First, you are presented with a rather hefty square of clay. It smells funny but is quite lovely. Then, you must use this weird cheese cutter thingy to slice manageable bits of clay from the giant chunk.
Then, the most fun part (well, for me on Day 1, anyway). You knead the clay (yes, kind of like bread dough, but there is no yeast involved, so less pressure), and then you do this cool thing called wedging. Basically, you are preparing your clay for the wheel. You want to disperse the water in the clay more uniformly throughout and make sure you don't have any air bubbles. You wind up with a nice, smooth, round ball of clay, which you then get to throw down onto the center of your wheel.
Then the really hard part begins...
Centering your clay...I am pretty sure this is impossible...I mean, in theory, sure. The clay is stuck nicely to the center of your wheel, and it doesn't make you seasick to look at when you press down on the foot pedal that makes your wheel spin. Probably the best advice I got today..."Don't look at it! I mean, look at it, but don't look at it!" This is because it's completely mesmerizing, and alternatively, infuriating. Just when you are becoming one with your beautiful clay and wheel...it all goes wonky, and your head starts spinning. Also (and this is my own advice, nothing I heard today), don't drink and wheel throw. Trust me on this. There are enough things spinning in a wheel throwing class without adding your head into the mix.
After you center your clay (or in my case, after your awesome instructor, Cheyenne, centers your clay for you), you try to dome your clay, which is basically just forming it up into kind of a dome thingy. This doesn't sound hard, but trust me, it is. The irony is that once you get it up into that dome, you gently and elegantly smush it back down into what's called a puck (I think, or possibly, a pug). Then you make your puck into a doughnut. Sadly, this doughnut is made out of clay not actual doughnut material, and ours didn't even have a hole that went all the way through. Rather, we were trying to use our thumb to kind of flatten out the bottom of our clay thingy and get the bottom of it to be even and at a mostly 90 degree angle from the wheel.

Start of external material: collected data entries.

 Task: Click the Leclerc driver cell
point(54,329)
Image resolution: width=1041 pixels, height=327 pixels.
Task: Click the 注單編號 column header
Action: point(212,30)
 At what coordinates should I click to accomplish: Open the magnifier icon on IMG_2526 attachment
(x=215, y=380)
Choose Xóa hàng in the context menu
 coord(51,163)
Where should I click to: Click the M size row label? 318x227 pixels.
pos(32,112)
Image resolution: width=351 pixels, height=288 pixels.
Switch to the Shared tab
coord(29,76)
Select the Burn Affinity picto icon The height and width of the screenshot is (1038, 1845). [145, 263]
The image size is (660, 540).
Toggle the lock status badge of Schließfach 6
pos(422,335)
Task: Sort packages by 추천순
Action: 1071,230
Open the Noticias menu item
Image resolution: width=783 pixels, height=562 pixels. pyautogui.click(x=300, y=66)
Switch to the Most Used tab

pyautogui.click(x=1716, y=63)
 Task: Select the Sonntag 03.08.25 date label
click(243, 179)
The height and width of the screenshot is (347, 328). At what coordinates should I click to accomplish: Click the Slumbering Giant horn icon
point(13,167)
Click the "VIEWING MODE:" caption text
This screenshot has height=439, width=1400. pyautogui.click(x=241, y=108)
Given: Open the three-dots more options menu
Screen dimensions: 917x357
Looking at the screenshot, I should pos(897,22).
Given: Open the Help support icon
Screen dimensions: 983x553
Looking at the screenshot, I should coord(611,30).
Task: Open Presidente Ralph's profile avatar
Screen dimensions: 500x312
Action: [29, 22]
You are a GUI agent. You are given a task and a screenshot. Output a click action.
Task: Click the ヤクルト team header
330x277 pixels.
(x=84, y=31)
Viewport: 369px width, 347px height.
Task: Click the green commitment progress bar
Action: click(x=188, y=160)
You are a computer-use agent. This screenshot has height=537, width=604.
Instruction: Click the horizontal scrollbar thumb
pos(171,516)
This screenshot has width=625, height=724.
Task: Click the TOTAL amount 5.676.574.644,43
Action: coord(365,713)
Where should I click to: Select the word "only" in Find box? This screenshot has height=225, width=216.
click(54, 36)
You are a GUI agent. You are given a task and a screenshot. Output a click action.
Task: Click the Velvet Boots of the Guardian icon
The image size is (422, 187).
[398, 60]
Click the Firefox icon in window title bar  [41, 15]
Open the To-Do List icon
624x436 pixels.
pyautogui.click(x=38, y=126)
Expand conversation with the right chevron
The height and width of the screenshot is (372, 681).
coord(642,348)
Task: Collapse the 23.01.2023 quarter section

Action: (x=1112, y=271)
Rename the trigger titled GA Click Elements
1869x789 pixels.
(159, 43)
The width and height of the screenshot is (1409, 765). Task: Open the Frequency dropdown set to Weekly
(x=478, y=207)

Once you sort of do that, you use your fingers--left finger inside, right finger outside--hold them together and start to form the clay up into a column. This is very hard to do. And I learned some great new wheel throwing terminology...
"You're chasing the wheel!" (You're not supposed to do that. You're supposed to keep your hands/fingers in basically the same place and kind of anchored to your body for stability. Let the clay come to you...don't chase it...)
"Looks like that clay is working you...you're supposed to be working the clay!"
And so it went. The others in the class had all had some wheel throwing experience prior to this class. I was the only brand newbie. But everyone was so nice and so encouraging. And, although I really sucked at making anything remotely attractive or worth keeping, I thoroughly enjoyed getting my hands (and clothes, and face, and hair) dirty, and it was a true pleasure to start to get the feel for the clay and the wheel. I'm starting to sense what my hands and feet need to do to make this thing happen. You'll notice, I said nothing about my brain. I need my brain to get out of my way. This is about touch and sensation and intuition. And I have faith that I'm going to get there.